Persistence teamed up with action turns the restrictions set by fear of challenges into achievable ones.


Technology & Innovation



Katekani Shingange, 33, is a materials science researcher, working within the nanotechnology space, with a focus on the development of smart sensors for food quality monitoring. She has published 18 papers in peer-reviewed journals.

Her inspiring academic journey has been recognised in various ways — she was part of the young scientists chosen to attend the Lindau Meeting 2019 in Germany, a prestigious meeting attended by Nobel Laureates and outstanding young scientists across the world. She was awarded the South African Women in Science 2019 TATA doctoral award.

Katekani received the best doctoral studentship award during the CSIR excellence awards 2020. She’s been named an inspiring role model in science, technology, engineering and mathematics (STEM) by Inspiring50SA 2021. She’s also the chairperson of Women in Physics in South Africa, which is aimed at ensuring women contribute towards building a knowledge-based economy by strengthening the SET human capital development pipeline and this is set to be achievable through different activities that aim at attracting females into physics-related careers and advocacy of women in physics.

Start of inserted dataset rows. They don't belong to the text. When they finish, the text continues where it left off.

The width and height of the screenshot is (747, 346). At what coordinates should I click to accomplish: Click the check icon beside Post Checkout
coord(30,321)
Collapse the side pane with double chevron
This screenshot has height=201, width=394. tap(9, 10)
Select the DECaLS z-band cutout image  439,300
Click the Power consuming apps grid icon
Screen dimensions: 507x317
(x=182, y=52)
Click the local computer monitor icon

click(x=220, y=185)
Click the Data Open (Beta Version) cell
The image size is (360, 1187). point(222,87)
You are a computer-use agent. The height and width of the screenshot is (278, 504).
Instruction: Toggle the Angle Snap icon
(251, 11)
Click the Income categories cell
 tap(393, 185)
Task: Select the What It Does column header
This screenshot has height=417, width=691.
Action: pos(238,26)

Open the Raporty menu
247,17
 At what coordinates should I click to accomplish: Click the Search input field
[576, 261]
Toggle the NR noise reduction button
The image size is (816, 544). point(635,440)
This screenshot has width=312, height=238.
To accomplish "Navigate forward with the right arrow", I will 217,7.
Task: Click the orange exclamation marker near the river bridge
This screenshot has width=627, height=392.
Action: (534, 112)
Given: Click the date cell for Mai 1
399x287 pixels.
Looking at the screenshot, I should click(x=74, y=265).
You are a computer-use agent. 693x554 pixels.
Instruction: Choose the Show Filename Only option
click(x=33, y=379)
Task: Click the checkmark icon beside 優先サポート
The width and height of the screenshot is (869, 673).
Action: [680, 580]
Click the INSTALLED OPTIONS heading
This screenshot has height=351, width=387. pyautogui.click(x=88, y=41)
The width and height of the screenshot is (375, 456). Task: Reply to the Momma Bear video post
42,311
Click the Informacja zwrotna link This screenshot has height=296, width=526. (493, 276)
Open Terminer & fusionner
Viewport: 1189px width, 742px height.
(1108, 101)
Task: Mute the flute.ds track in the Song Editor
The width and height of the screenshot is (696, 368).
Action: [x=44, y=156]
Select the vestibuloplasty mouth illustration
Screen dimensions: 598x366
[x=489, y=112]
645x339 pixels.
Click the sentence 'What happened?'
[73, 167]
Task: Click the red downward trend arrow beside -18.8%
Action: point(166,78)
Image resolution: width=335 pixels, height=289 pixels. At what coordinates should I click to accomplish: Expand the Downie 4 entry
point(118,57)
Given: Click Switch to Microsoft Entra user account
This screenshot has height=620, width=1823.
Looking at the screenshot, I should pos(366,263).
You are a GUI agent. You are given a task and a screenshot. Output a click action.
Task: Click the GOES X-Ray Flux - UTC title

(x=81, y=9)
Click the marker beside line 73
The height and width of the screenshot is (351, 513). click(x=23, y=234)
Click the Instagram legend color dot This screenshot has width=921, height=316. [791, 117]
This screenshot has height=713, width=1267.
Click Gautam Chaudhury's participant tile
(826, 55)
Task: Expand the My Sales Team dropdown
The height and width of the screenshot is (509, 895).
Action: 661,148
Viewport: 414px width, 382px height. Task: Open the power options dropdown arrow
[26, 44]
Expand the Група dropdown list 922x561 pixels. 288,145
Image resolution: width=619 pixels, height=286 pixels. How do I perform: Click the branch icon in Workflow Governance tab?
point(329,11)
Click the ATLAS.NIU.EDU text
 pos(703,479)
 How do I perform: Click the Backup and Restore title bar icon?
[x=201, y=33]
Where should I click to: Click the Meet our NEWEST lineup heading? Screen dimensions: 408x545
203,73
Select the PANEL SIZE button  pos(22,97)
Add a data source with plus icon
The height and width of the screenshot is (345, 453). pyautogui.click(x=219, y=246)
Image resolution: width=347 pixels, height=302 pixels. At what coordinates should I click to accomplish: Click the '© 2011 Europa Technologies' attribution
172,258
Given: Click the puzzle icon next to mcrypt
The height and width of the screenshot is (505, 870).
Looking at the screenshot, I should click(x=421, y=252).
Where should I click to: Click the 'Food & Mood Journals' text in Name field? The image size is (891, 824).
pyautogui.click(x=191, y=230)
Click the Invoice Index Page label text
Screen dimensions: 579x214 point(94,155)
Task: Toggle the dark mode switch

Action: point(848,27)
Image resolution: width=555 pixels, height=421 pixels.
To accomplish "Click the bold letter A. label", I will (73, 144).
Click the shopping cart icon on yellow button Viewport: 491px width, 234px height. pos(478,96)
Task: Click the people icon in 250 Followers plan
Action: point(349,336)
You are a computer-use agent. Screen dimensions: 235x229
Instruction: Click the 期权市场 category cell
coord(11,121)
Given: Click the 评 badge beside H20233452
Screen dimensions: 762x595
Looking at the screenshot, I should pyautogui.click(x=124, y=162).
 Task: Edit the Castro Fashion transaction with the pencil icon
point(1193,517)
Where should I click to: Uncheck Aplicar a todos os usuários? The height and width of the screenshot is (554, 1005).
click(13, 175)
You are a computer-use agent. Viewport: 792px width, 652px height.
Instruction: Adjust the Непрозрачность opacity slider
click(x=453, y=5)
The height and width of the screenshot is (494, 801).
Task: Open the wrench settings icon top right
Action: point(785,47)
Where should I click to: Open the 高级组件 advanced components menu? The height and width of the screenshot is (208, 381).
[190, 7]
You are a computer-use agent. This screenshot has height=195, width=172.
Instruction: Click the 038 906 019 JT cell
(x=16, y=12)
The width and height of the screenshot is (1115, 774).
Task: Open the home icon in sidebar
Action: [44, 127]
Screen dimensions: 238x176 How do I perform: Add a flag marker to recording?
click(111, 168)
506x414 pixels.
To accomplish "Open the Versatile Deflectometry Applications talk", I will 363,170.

Katekani inspires young women coming from disadvantaged backgrounds and schools to pursue and explore STEM-related fields. “Everyone should have access to food that is safe, nourishing and satisfies their preferences and dietary requirements,” she says.

  • PhD (physics), University of Free State 
  • MSc (physics, University of Free State
  • BSc honours, University of Free State
  • BSc, University of Limpopo

  • Women in Physics in South Africa (WiPiSA) Chairperson,
  • 2023 Best research paper for the Chemicals Cluster at CSIR for Q3,
  • Winner INSPIRING50SA2021, 
  • 2020 CSIR Excellence Award for Best Ph.D. Studentship
  • Profiled on SABC Munghana Lonene FM Minkondzo ya tingwazi for my inspirational academic journey 
  • 2019 South African Women in Science Awards (SAWiSA) TATA Doctoral scholarship award recipient, 
  • Part of South African Young Scientists to be selected to go to the 2019 Lindau Nobel Laureates meeting in Germany, 
  • Selected to visit Max Planck Max-Planck-Institut für Eisenforschung GmbH as post-Lindau experience for a week,   
  • Awarded best Ph.D. oral presentation at the Nanoscience Young Researchers Symposium (NYRS) Gauteng in 2018

I wanted to quit school at the age of 13 because I used to get teased a lot for having pimples on my face. My mother comforted me and told me that school will equip me with the necessary knowledge to address challenges in life.

While working toward your objectives, remain genuine and in the moment. Also, lend a helping hand whenever you can.

I want to see a food-secure South Africa, where everyone always has access to enough food that is safe, nourishing, and satisfies their food preferences and dietary requirements for a healthy and active way of life.